Your task: Copy each line of the records below that mentions the word "Given".
Exercise input Block Start
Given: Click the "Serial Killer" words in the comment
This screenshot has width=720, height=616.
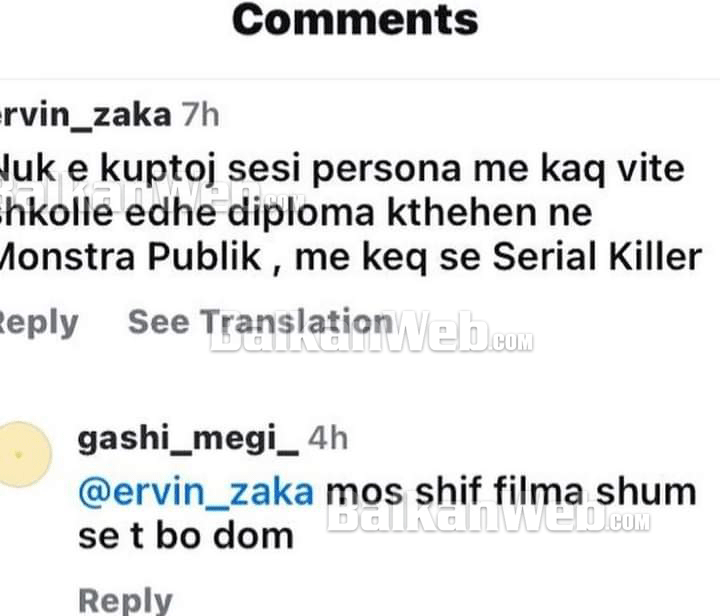Looking at the screenshot, I should click(x=597, y=257).
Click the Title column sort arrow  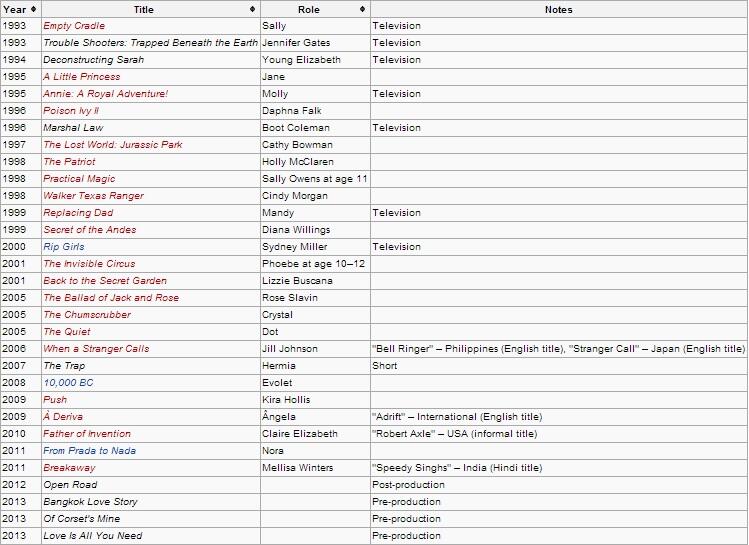tap(252, 9)
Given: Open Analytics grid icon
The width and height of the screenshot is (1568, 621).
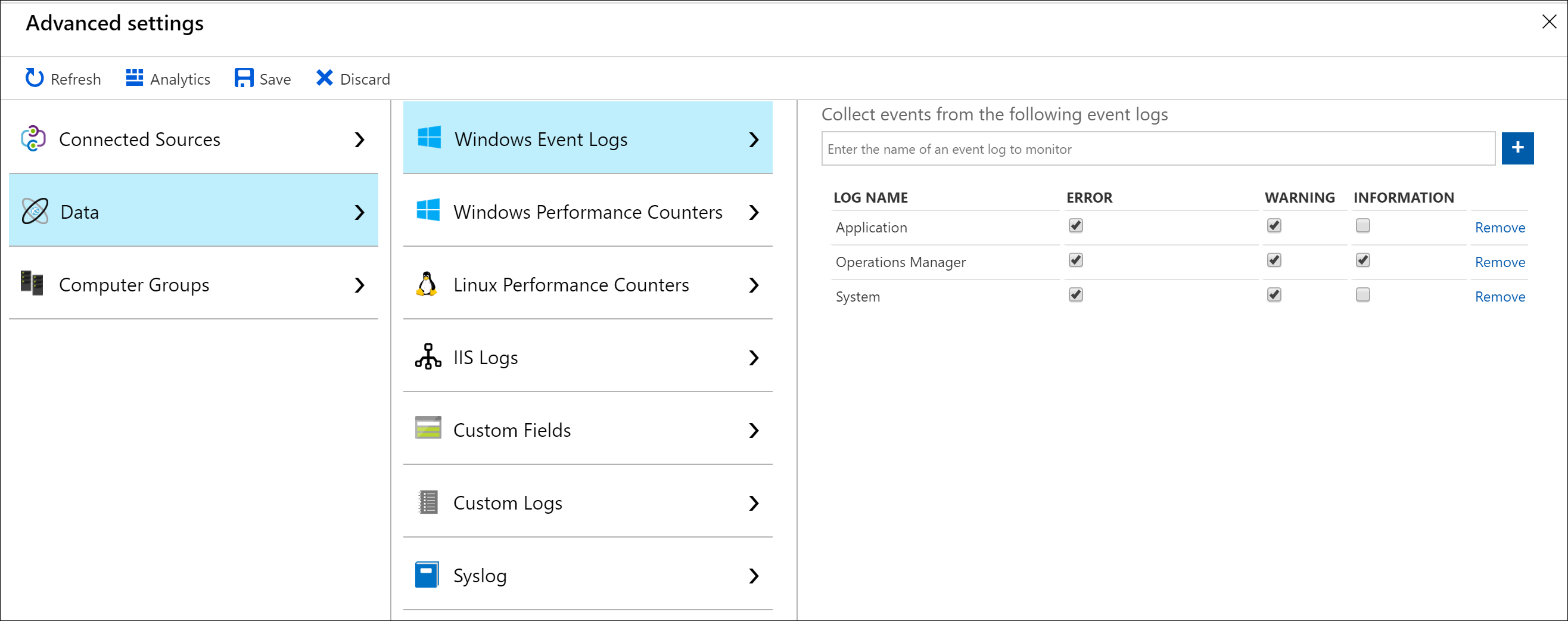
Exercise input Block End
Answer section:
Given: Click the "Serial Killer" words in the comment
Given: Open Analytics grid icon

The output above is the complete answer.